A low-cost float for distributed, Lagrangian observations of the biological carbon pump

NSF Org: OCE
Division Of Ocean Sciences
Initial Amendment Date: September 5, 2018
Latest Amendment Date: September 5, 2018
Award Number: 1842412
Award Instrument: Continuing grant
Program Manager: Kandace S. Binkley
OCE Division Of Ocean Sciences
GEO Directorate For Geosciences
Start Date: November 1, 2018
End Date: October 31, 2021 (Estimated)
Awarded Amount to Date: $450,002.00
Investigator(s): Melissa Omand momand@uri.edu (Principal Investigator)
Ken Buesseler (Co-Principal Investigator)
Zhaohui ‘Aleck’ Wang (Co-Principal Investigator)
Kakani Young (Co-Principal Investigator)
Allan Adams (Co-Principal Investigator)
Sponsor: University of Rhode Island
RESEARCH OFFICE
KINGSTON, RI 02881-1967 (401)874-2635
NSF Program(s): OCEAN TECH & INTERDISC COORDIN
Program Reference Code(s): 9150
Program Element Code(s): 1680

ABSTRACT

This project will develop ocean observing floats using new technologies for tracking and imaging the transport of individual particles to the deep ocean and contribute to our understanding of the biological carbon pump (BCP). Tracking what happens to carbon in our oceans is critical for understanding the world’s climate. If successful, the floats will collect data that could provide new insights with respect to our understanding of the Biological Carbon Pump (BCP) and global carbon cycling. The project will also support graduate student participation.

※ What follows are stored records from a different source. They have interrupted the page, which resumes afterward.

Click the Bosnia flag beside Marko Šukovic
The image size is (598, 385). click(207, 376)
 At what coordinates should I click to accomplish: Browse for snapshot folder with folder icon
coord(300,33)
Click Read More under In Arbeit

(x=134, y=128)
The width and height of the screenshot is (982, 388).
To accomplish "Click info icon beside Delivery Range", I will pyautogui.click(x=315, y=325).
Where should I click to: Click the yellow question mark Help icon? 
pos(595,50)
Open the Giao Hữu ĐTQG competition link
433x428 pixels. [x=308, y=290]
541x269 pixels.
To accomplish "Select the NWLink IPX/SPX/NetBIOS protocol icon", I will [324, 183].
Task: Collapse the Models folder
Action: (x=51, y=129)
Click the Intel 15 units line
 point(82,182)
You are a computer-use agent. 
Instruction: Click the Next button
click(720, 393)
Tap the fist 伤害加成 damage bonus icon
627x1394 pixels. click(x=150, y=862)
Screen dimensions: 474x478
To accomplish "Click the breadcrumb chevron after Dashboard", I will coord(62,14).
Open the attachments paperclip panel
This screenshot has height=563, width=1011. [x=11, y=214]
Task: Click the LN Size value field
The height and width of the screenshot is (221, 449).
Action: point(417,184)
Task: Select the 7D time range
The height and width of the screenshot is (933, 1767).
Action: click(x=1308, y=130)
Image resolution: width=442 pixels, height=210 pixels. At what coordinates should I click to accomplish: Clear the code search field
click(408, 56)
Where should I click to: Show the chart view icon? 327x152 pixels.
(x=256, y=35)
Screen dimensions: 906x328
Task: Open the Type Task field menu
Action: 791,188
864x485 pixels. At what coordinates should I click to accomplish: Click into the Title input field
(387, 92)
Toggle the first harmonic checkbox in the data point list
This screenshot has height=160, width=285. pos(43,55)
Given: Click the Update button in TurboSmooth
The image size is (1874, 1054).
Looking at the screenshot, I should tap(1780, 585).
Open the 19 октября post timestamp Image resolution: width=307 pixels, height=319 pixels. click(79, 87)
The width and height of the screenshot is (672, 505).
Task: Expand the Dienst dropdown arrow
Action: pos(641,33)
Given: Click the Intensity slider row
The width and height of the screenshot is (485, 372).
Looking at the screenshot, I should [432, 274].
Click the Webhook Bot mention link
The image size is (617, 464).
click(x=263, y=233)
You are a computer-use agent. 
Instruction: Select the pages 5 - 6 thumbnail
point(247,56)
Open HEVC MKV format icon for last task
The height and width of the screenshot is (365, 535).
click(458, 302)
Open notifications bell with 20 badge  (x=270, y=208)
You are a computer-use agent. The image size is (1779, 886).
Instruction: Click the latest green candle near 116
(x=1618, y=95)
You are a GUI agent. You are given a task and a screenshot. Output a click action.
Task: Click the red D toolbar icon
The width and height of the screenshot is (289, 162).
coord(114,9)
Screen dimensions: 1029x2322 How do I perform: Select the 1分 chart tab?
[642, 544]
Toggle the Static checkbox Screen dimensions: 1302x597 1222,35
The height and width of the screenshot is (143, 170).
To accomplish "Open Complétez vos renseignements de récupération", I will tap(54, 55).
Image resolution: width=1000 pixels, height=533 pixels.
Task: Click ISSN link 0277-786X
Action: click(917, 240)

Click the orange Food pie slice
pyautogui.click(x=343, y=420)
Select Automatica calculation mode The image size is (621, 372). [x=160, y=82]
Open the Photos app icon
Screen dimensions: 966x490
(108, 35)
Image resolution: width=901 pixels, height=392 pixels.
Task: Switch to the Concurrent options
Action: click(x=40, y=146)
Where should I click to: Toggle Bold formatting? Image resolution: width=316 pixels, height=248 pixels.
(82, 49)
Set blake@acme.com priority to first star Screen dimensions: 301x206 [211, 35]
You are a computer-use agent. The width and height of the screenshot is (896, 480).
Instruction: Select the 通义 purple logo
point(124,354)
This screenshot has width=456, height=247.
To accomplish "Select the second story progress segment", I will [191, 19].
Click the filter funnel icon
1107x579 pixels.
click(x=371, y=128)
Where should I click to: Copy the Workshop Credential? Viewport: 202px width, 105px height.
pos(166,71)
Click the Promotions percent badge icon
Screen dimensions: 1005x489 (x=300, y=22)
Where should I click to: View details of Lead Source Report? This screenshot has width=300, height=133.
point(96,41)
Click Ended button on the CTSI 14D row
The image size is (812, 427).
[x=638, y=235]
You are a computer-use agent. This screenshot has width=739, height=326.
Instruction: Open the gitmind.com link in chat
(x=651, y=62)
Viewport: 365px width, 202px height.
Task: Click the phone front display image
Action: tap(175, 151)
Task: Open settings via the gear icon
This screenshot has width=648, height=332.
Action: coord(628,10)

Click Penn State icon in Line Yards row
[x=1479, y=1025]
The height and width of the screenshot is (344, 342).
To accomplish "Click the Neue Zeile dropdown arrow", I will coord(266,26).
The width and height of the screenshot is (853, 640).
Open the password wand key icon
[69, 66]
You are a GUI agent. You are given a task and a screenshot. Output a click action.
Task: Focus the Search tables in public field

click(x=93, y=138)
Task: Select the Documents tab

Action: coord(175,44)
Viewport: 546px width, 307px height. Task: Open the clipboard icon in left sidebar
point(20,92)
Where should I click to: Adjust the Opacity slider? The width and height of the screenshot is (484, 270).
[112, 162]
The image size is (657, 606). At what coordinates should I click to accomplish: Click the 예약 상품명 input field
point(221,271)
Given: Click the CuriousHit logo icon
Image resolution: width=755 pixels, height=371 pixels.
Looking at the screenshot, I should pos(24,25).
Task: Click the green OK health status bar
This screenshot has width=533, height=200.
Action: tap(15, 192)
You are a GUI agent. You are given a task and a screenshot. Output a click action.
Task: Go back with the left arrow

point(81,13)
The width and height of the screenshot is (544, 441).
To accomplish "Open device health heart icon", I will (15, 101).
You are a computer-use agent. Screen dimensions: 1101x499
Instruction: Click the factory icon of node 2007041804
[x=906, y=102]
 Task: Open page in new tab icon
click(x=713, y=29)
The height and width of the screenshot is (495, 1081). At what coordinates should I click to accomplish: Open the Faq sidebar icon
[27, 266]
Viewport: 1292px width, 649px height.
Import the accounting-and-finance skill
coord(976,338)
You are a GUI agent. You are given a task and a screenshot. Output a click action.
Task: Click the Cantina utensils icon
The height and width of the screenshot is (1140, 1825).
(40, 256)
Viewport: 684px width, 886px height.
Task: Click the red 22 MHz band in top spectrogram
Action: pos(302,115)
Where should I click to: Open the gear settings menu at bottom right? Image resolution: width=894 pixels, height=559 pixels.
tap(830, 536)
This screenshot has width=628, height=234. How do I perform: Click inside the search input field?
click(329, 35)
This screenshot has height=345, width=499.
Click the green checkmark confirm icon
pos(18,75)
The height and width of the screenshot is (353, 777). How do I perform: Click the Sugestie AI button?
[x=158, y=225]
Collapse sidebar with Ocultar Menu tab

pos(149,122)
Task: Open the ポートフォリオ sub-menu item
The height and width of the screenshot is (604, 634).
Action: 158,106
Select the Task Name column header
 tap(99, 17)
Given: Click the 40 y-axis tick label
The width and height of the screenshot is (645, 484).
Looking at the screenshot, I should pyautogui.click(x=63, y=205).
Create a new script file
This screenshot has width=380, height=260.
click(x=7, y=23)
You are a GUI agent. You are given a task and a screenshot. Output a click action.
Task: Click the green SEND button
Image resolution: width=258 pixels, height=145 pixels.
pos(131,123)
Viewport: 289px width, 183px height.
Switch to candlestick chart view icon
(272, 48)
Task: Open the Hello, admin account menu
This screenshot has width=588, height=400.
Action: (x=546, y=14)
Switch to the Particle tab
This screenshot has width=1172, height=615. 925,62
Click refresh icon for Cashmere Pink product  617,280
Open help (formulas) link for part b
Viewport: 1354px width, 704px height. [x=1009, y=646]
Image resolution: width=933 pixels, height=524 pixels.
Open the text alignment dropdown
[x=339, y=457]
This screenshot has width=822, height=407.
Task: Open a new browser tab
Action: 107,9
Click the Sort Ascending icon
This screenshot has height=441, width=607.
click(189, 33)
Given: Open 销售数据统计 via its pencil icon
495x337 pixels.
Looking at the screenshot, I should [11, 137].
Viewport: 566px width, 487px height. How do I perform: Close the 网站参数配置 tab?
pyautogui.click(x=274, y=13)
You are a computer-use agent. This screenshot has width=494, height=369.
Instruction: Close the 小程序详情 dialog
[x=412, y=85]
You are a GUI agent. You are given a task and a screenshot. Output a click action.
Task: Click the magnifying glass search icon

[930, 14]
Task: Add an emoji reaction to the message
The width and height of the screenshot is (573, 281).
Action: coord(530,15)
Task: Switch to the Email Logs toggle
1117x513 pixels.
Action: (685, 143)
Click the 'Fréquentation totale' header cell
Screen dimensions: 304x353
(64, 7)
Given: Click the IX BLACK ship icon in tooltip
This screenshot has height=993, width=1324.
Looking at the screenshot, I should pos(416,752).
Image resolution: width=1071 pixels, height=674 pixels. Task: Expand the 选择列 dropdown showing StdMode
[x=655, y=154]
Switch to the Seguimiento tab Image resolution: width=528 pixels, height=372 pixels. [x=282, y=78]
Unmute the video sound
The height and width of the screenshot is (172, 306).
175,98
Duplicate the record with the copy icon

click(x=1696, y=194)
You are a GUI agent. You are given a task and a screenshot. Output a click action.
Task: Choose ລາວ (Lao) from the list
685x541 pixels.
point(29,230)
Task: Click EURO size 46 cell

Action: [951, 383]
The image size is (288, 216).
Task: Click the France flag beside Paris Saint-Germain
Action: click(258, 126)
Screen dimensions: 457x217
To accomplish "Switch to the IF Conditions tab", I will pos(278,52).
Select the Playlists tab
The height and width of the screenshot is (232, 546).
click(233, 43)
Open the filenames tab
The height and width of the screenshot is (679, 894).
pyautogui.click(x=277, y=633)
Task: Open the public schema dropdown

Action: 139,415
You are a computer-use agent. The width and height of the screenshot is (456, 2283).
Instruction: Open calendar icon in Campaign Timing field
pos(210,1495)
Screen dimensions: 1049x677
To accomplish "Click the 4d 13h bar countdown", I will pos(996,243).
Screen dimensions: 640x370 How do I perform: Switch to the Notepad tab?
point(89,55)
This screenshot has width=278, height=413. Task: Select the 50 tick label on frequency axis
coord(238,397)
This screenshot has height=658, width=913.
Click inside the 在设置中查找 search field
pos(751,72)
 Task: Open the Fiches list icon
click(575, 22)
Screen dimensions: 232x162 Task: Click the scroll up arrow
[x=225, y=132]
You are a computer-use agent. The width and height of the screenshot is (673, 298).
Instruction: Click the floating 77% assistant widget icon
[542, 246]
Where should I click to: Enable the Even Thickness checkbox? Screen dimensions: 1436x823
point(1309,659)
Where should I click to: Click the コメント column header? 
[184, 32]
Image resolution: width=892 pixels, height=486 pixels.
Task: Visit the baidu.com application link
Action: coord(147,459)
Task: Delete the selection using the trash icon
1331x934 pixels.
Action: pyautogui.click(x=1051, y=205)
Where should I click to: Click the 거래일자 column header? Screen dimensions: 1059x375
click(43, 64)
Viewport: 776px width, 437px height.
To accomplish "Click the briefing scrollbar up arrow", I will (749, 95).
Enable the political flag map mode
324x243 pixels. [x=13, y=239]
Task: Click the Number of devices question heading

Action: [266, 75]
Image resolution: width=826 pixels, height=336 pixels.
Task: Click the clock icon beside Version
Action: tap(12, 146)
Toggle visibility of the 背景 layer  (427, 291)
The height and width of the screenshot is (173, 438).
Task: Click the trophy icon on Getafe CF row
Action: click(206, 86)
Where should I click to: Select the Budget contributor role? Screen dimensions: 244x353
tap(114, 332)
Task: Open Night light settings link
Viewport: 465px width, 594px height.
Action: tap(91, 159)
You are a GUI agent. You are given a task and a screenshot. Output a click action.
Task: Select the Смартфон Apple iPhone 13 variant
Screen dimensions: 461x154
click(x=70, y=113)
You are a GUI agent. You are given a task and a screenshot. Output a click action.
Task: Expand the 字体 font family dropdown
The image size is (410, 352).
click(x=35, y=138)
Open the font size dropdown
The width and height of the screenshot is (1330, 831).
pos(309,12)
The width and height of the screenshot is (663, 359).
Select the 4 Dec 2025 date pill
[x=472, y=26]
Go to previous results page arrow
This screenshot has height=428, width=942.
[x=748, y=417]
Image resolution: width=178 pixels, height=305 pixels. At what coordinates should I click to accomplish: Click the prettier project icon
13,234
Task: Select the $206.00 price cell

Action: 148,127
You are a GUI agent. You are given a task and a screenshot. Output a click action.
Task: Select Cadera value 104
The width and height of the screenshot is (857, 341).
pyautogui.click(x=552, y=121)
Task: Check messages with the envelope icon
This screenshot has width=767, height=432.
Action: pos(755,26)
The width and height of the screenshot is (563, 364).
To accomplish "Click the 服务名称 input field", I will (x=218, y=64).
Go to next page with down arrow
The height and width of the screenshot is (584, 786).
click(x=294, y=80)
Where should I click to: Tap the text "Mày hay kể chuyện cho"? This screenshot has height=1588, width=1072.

The transport of organic carbon from the ocean’s surface to its abyssal depths plays a central role in regulating atmospheric carbon, and thus the climate. Understanding the “Biological Carbon Pump”, is thus crucial to predicting the evolution of the world’s climate. However, due to the complexity of this process and the limitations of available observations (largely from bulk geochemical analyses of the contents of particle-intercepting traps), predictions of oceanic carbon sequestration remain extremely uncertain. What we need now are autonomous tools which are both Lagrangian, essential for accurately quantifying respiration, sinking rates, and fluxes, and widely deployable (low cost), essential for reducing spatial and temporal aliasing, and for ensuring statistical significance. The proposed float technology will merge recent technological developments in environmental tag technology and low-cost imaging into a modular, low-cost platform that will result in the next generation of observing platforms and have a large impact on the state of our understanding of important carbon pathways. The goal is to make possible dense distributions of Lagrangian platforms that can directly observe the transport and transformation of individual particles that drive the BCP.

This award reflects NSF’s statutory mission and has been deemed worthy of support through evaluation using the Foundation’s intellectual merit and broader impacts review criteria.